La corte dell'imperatore Federico II a Palermo, Arthur von Ramberg (Wikimedia)

Com'era araba la Sicilia

Pietrangelo Buttafuoco

Per Sciascia è l’identità più sfacciata dell’isola. Sulle tracce di Ibn Jubayr, in viaggio nel giardino tra due civiltà, dove ancora oggi persino un semplice saluto richiama un passato arabo

Chi s’incammina brucia tutto ciò che trova in strada e arriva al mare. Ma non ci si muove nel dì dedicato a Marte. E non si fanno matrimoni nel dì di Venere. La bellissima dea vuole tutto per sé il suo venerdì, figurarsi se ammette altre femmine agghindate, mentre il dio della Guerra – nel suo martedì – non vuole vedere movimenti di bagagli, pieni di carburante, bermuda, infradito e check-in. Ogni mobilità sulla terra, infatti, è sua e solo sua. E amaro di sapore – si sa – è il mare. Difficile è trovare l’alba dentro l’imbrunire e il maestro insegna: “Quante volte si è raggiunti dalla morte sulla soglia di casa”.


E così è anche nella luna nuova di rajab, la notte di martedì del 9 ottobre 1185, nel porto di Acri. E’ l’ultima tappa nel viaggio di ritorno, una nave che è come una città provvista di ogni bene molla gli ormeggi, tira però il vento di levante, le onde sono più veloci di un lampo e un naufragio impone ai pellegrini di ritorno da Mecca – tra loro uno spagnolo, Ibn Jubayr – di approdare in una terra nemica, gremita di adoratori della Croce ma allo stesso tempo familiare: un’isola lunga sette giornate di cammino e larga cinque con un monte vulcano avvolto nelle nuvole e inturbantato di neve.

Di Venere e di Marte non si sposa e non si parte, dunque.
Il proverbio sigilla un istinto, anzi, un presagio: il sacro. Un continuo dì di Marte è quello di chi s’incammina e le peripezie che sopravvengono nei viaggi sono una dura iniziazione per la fragile natura umana che spesso soccombe ma a volte vince quando l’imprevisto si frappone alla meta, col favore di Allah, contraccambiando in meraviglia.

-.-.-

Prosegui il brano sulla Sicilia araba a partire dall'ultima frase riportata.

## DATI REGISTRATI

-.-.-

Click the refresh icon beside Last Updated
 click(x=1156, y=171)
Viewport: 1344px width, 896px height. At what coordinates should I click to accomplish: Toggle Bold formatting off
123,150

-.-.-

## RISULTATO
Ogni impedimento è giovamento e “Viaggio in Sicilia”, edito da Adelphi a cura di Giovanna Calasso – non è soltanto il resoconto di Ibn Jubayr dei tre mesi forzatamente passati in Sicilia prima di procedere verso la propria casa, in Andalusia. Cronaca di una continua sorpresa, questo diario di viaggio risuona nella lettura come il ronzio d’api nell’alveare della mente e del sentimento. Per ritrovarsi, e riconoscere – e ritrovare – ciò che alla distanza di un millennio sembra essere irrimediabilmente perduto.

 

“Viaggio in Sicilia” (Adelphi) è il diario di un pellegrino per riconoscere e ritrovare ciò che alla distanza di un millennio sembra essere perduto

 

Ognuno è straniero in ogni luogo, ma c’è anche l’esatto contrario. Ciascuno trova casa dappertutto. Nel viaggiare c’è il già visto. Le dame in preghiera nella messa di Natale – elegantemente pudiche – non differiscono dalle musulmane, così annota il naufrago spagnolo, e il campanile della chiesa di Santa Maria dell’Ammiraglio a Palermo attende il ritorno del muezzin.


“Che Dio l’onori al più presto” mormora l’illustre ospite ammirando le cupole di moschea inglobate nelle nuove chiese. Dissemina a ogni angolo le sue invocazioni ad Allah affinché quella terra – a lui così familiare – ritorni all’Islam. Saluta i passanti, ricambiato, nel Salam Aleikom che ancora oggi, pur nella trasfigurazione del dialettismo, diventa Sabbenedica. A suggello, nell’amorevole abbandono a Dio, di ciò che nell’essenza la Sicilia è: un giardino tra due civiltà.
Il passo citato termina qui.